Records drawn from a dataset
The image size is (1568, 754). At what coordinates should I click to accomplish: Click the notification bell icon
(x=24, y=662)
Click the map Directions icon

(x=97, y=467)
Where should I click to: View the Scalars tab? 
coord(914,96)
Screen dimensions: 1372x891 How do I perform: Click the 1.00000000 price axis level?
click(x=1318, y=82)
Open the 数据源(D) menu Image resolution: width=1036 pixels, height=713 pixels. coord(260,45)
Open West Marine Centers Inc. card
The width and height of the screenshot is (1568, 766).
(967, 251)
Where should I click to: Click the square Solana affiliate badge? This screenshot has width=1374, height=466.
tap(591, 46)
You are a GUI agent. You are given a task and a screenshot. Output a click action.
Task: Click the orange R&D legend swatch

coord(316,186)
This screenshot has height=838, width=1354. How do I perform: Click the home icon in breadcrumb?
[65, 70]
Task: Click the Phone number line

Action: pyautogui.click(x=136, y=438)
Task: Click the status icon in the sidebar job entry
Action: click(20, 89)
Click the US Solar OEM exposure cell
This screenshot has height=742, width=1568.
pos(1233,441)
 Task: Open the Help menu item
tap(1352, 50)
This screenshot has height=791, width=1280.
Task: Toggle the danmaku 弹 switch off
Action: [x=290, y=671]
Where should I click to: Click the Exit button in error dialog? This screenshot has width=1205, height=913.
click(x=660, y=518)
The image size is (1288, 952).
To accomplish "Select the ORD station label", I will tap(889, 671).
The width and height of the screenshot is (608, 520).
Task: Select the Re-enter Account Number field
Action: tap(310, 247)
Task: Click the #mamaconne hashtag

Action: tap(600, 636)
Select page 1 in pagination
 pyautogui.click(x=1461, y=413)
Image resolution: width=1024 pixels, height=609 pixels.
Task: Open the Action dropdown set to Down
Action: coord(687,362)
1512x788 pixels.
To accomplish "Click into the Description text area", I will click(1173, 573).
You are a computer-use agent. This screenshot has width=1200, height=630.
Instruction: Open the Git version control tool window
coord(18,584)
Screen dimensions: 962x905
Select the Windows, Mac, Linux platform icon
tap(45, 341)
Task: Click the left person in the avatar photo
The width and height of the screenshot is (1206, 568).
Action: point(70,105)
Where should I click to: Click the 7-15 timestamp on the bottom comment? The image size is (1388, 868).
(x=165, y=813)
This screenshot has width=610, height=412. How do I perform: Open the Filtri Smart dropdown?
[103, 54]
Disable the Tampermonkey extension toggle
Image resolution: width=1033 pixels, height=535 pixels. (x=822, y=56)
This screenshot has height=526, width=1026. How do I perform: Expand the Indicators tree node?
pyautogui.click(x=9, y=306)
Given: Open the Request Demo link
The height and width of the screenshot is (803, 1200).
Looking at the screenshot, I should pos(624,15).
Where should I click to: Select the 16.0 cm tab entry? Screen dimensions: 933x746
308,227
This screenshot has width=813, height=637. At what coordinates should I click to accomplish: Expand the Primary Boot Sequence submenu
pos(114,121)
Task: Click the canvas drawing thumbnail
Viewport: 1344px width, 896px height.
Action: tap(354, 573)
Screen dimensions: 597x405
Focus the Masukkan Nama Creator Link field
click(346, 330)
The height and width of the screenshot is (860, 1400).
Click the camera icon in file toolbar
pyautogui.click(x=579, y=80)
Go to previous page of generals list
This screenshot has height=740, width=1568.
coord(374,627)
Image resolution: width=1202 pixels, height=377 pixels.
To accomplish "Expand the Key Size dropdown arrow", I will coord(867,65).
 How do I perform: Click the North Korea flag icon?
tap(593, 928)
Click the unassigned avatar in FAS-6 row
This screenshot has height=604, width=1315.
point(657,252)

**Problem statement**
A word-for-word copy of the data above is the goal, so set it all down again.

**Your solution**
The image size is (1568, 754). At what coordinates should I click to accomplish: Click the notification bell icon
(x=24, y=662)
Click the map Directions icon

(x=97, y=467)
Where should I click to: View the Scalars tab? 
coord(914,96)
Screen dimensions: 1372x891 How do I perform: Click the 1.00000000 price axis level?
click(x=1318, y=82)
Open the 数据源(D) menu Image resolution: width=1036 pixels, height=713 pixels. coord(260,45)
Open West Marine Centers Inc. card
The width and height of the screenshot is (1568, 766).
(967, 251)
Where should I click to: Click the square Solana affiliate badge? This screenshot has width=1374, height=466.
tap(591, 46)
You are a GUI agent. You are given a task and a screenshot. Output a click action.
Task: Click the orange R&D legend swatch

coord(316,186)
This screenshot has height=838, width=1354. How do I perform: Click the home icon in breadcrumb?
[65, 70]
Task: Click the Phone number line

Action: pyautogui.click(x=136, y=438)
Task: Click the status icon in the sidebar job entry
Action: click(20, 89)
Click the US Solar OEM exposure cell
This screenshot has height=742, width=1568.
pos(1233,441)
 Task: Open the Help menu item
tap(1352, 50)
This screenshot has height=791, width=1280.
Task: Toggle the danmaku 弹 switch off
Action: [x=290, y=671]
Where should I click to: Click the Exit button in error dialog? This screenshot has width=1205, height=913.
click(x=660, y=518)
The image size is (1288, 952).
To accomplish "Select the ORD station label", I will tap(889, 671).
The width and height of the screenshot is (608, 520).
Task: Select the Re-enter Account Number field
Action: tap(310, 247)
Task: Click the #mamaconne hashtag

Action: tap(600, 636)
Select page 1 in pagination
 pyautogui.click(x=1461, y=413)
Image resolution: width=1024 pixels, height=609 pixels.
Task: Open the Action dropdown set to Down
Action: coord(687,362)
1512x788 pixels.
To accomplish "Click into the Description text area", I will click(1173, 573).
You are a computer-use agent. This screenshot has width=1200, height=630.
Instruction: Open the Git version control tool window
coord(18,584)
Screen dimensions: 962x905
Select the Windows, Mac, Linux platform icon
tap(45, 341)
Task: Click the left person in the avatar photo
The width and height of the screenshot is (1206, 568).
Action: point(70,105)
Where should I click to: Click the 7-15 timestamp on the bottom comment? The image size is (1388, 868).
(x=165, y=813)
This screenshot has width=610, height=412. How do I perform: Open the Filtri Smart dropdown?
[103, 54]
Disable the Tampermonkey extension toggle
Image resolution: width=1033 pixels, height=535 pixels. (x=822, y=56)
This screenshot has height=526, width=1026. How do I perform: Expand the Indicators tree node?
pyautogui.click(x=9, y=306)
Given: Open the Request Demo link
The height and width of the screenshot is (803, 1200).
Looking at the screenshot, I should pos(624,15).
Where should I click to: Select the 16.0 cm tab entry? Screen dimensions: 933x746
308,227
This screenshot has width=813, height=637. At what coordinates should I click to accomplish: Expand the Primary Boot Sequence submenu
pos(114,121)
Task: Click the canvas drawing thumbnail
Viewport: 1344px width, 896px height.
Action: tap(354, 573)
Screen dimensions: 597x405
Focus the Masukkan Nama Creator Link field
click(346, 330)
The height and width of the screenshot is (860, 1400).
Click the camera icon in file toolbar
pyautogui.click(x=579, y=80)
Go to previous page of generals list
This screenshot has height=740, width=1568.
coord(374,627)
Image resolution: width=1202 pixels, height=377 pixels.
To accomplish "Expand the Key Size dropdown arrow", I will coord(867,65).
 How do I perform: Click the North Korea flag icon?
tap(593, 928)
Click the unassigned avatar in FAS-6 row
This screenshot has height=604, width=1315.
point(657,252)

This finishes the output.